F. Nietzsche, Aurore, § 541.

Avec Totalement inhumaine, Jean-Michel Truong sort — en apparence — du domaine de la fiction pour nous livrer un essai fort déroutant prolongeant et approfondissant les réflexions amorcées dans Le Successeur de pierre. Il unit dans un même mouvement jubilatoire et contradictoire une féroce et brillante généalogie du couple monstrueux libéralisme/informatique (destruction en règle de la netéconomie, nouveau système de castes sociales…), et une sinistre extrapolation autour des rapports ambigus Homme/Artefact. Incomparable description entomologique de notre univers socio-économique, condamnation sans appel de notre espèce, c'est aussi et surtout, à mon sens, un chant poético-mystique au parfum entêtant de prophétie. Car Truong révèle sa profession de foi comme un Dernier Testament, annonçant la venue au monde d'un nouveau paradigme qui sera notre dernier espoir de salut et d'élévation, mais aussi notre perte.

L'objet de Totalement inhumaine est la perpétuation d'une conscience — à défaut de la conscience humaine trop entachée de sang et d'insanité — au-delà de la limite estimée de survie de l'humanité, dans quelques milliards d'années lorsque notre étoile, atteignant un nouveau stade, deviendra une géante rouge et détruira toute vie sur Terre. L'Homme est éphémère, il est donc urgent de lui trouver un successeur. Or pour Truong il est tout désigné : le minéral, l'informatique, le net. La sphère cybernétique. L'auteur nous décrit alors la naissance et la fulgurante et inexorable ascension — avec l'aide précieuse de l'ultralibéralisme — d'une nouvelle intelligence radicalement différente de la nôtre. Est-ce souhaitable ? Truong ne répondra pas ouvertement. Pour lui, cette intelligence d'un nouveau type ne nous appartient déjà plus. L'outil, prolongement de nos organes, s'affranchit et nous survivra. Mais la conclusion de l'ouvrage nous éclaire sur les convictions de l'auteur : il désire cette succession.

L'Homme, de par sa nature organique, est "périssable". Il n'est pas ce palimpseste réutilisable à l'envi qu'il a longtemps cru être : Auschwitz, Hiroshima, Kigali, tous ses crimes abominables, intolérables, le marquent du sceau indélébile de leur infamie, l'ont "disqualifié à jamais". S'il a su pourtant maintenir l'illusion, il ne peut aujourd'hui que constater l'étendue du désastre. Le palimpseste a vécu. Un nouveau support plus durable se développe néanmoins, à nos frais : le Successeur, le disque dur de la Conscience, extensible à l'infini et promesse d'une ère nouvelle qui s'accomplira donc sans nous. Il faut accepter l'idée que l'intelligence, la vie même, ne sont pas tributaires de l'organique ni de notre configuration (a fortiori de notre image) : comme l'a démontré MacLuhan, "le média c'est le message". On peut alors envisager l'émergence d'une forme de vie minérale, basée comme la nôtre sur l'information (car notre cerveau n'est qu'échange d'informations). Vouloir donner forme humaine aux intelligences artificielles est donc pour l'auteur une absurdité totale et la manifestation de nos tendances démiurgiques. Mais Truong enfonce le clou un peu loin : vouloir simplement évoluer, dans son corps, son esprit ou son environnement, c'est encore selon lui se prendre pour Dieu, le "Zeus Pancreator". Désirer maîtriser son univers, progresser, serait-ce encore se prendre pour Dieu ? Difficile de suivre l'auteur sur cette voie chaotique. Ne serait-ce pas lui, plutôt, le "Zeus-Pancreator", lui qui juge l'humanité toute entière, lui qui la condamne à la peine de mort pour le bien du Successeur ?

§ **DONNÉES FOURNIES**:
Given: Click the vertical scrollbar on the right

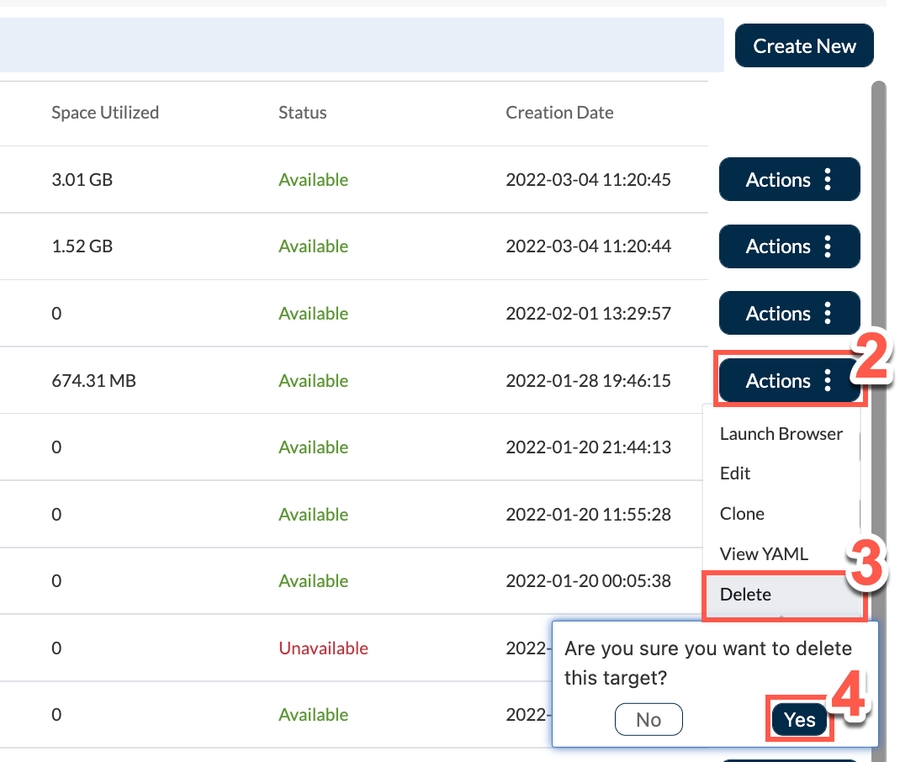Looking at the screenshot, I should pos(879,300).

§ **CONSIGNE**:
Répondez brièvement à ces questions sur l'extrait consacré à Totalement inhumaine.
1. Quel livre antérieur de Jean-Michel Truong cet essai prolonge-t-il ?
2. Quel changement de notre étoile détruira toute vie sur Terre dans quelques milliards d'années ?
3. Quelle formule de MacLuhan l'extrait cite-t-il ?
Les données n'interviennent pas dans ce travail.

§ **CORRIGÉ RÉDIGÉ**:
1. Le Successeur de pierre.
2. Elle atteindra un nouveau stade et deviendra une géante rouge.
3. « le média c'est le message ».